Receiving a notice from the IRS is almost always a cause for concern, especially when the letter’s content says Initiation Agreement and communication of the process of the sanctioning process. With this title full of terminology and challenging to understand, Finance communicates what, in the jargon of walking around the home, we appreciate as sanctioning procedure after the settlement you have already received on a tax audit.
Therefore, a tax audit may end in sanction. In this case, you will face the debt that the IRS considered that you did not enter at the time and assume the sanction itself. Assume or not. Now we will see it.
What is the possibility of avoiding the fine and reducing the tax penalty?
Reduce a tax penalty to save
It is demonstrable in the proceedings of allegations made by the IRS or in a subsequent appeal that there was no intentionality or guilt when you stopped paying the IRS the amount liquidated. Now all is not lost. If you have received the notification from the Tax Agency, contain and read this article before taking your hands to your head.
Although, in all probability, you will have to face the sanction that the IRS demands, correct the error, and reduce the economic impact that the embargo derived may have on your pocket and your business. The best way to avoid facing all that we explain is to prevent it. How?
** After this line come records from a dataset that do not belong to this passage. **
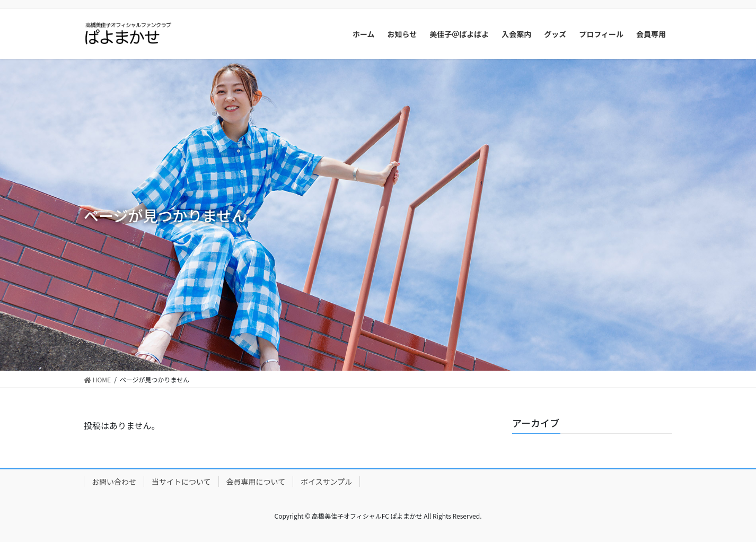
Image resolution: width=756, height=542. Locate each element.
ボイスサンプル (326, 482)
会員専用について (256, 482)
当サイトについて (181, 482)
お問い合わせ (114, 482)
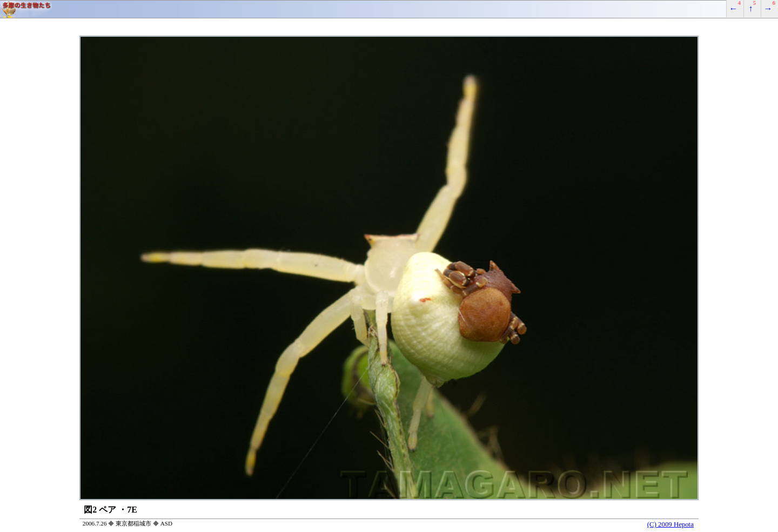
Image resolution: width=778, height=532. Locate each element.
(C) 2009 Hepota (670, 524)
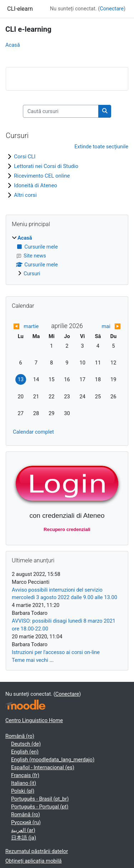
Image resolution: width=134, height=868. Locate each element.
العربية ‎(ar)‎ (23, 830)
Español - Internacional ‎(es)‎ (43, 767)
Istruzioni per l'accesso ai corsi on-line (56, 652)
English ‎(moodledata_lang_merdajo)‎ (53, 760)
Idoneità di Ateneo (35, 185)
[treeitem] (67, 256)
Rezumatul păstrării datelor (36, 851)
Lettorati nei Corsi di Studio (46, 166)
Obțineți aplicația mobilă (34, 861)
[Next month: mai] (108, 327)
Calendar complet (33, 432)
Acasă (13, 45)
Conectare (111, 9)
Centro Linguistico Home (34, 720)
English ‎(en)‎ (25, 752)
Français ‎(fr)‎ (25, 775)
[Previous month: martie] (26, 327)
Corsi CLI (25, 157)
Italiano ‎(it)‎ (24, 783)
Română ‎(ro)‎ (20, 736)
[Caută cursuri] (61, 111)
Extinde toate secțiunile (101, 147)
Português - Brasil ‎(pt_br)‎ (40, 799)
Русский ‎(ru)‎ (26, 822)
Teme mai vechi (30, 660)
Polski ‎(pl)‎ (23, 791)
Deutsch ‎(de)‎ (26, 744)
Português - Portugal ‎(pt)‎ (40, 807)
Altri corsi (25, 195)
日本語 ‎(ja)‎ (24, 838)
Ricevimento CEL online (42, 176)
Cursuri (32, 274)
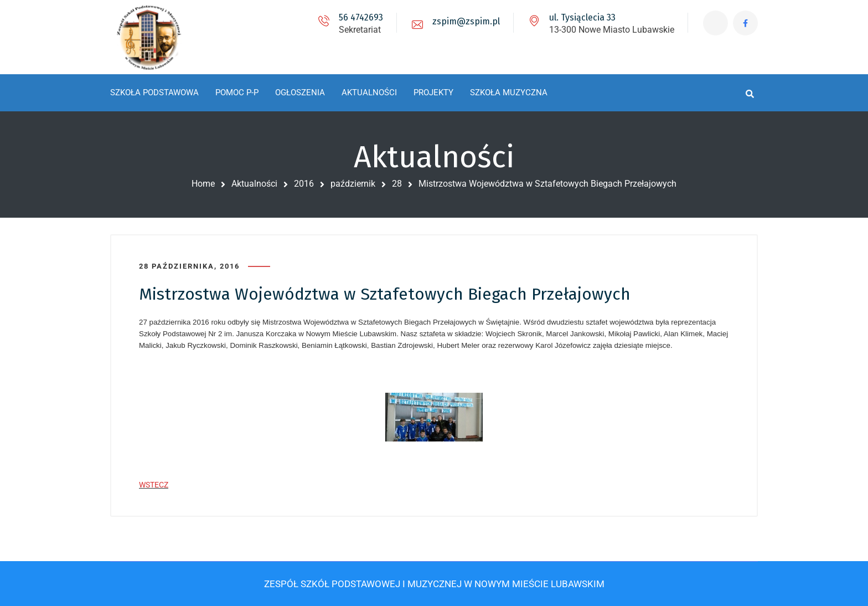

By carrying impeccable accounting and tax management of your business and having a bit of online advice for it.
Reduce a tax penalty to 30% for compliance
Indeed, the possibility of applying any reduction in the sanctioned amount depends on your predisposition to enter the ring; in other words, it depends on showing conformity or disagreement with the debt derived from the sanctioning procedure.
In case you assume the fact that has caused the process and accept the proposal of imposition of penalty, you will have to pay the IRS the reduced fine in the following amounts:
An additional 25% on the amount already reduced if you also enter the penalty within the period indicated by the IRS and neither resort to the sanction nor the liquidation. And is that time is short.
And in case of dissatisfaction of the self-employed before a sanction? The appeal of replacement or economic-administrative claim
Suppose you are not satisfied with the resolution of the IRS, and your allegations have not taken effect during the sanctioning procedure. In that case, you can take a step forward and file an appeal for reinstatement or an economic-administrative claim, instruments with which you have as self-employed, as a taxpayer, and as a citizen to appeal the decisions of the Internal Revenue Service. Below we answer some of the questions that may arise when filing a replacement appeal or an administrative or economic claim.
When the appeal for reconsideration or economic-administrative claim is processed
Accounts with a term of one month counted from the day following the notification of the act are subject to appeal.
What is the status of the sanction when starting a repossession resource?
When an appeal for reinstatement or OER files on a sanction, the execution of the punishable act is automatically suspended until a resolution is issued.
Is the right to a reduction of tax penalty maintained?
No, when the sanction is appealed, you lose the right to a reduction of 25% of it that is applied only in case of compliance with the payment of the sanction according to the General Tax Law. If the resolution fails against you, you will have to face the entire sanction.
Can you appeal the resolution of the appeal?
Of course, yes. If you continue to be dissatisfied with the resolution, your next step would be to file an economic-administrative claim with the Economic-Administrative Court.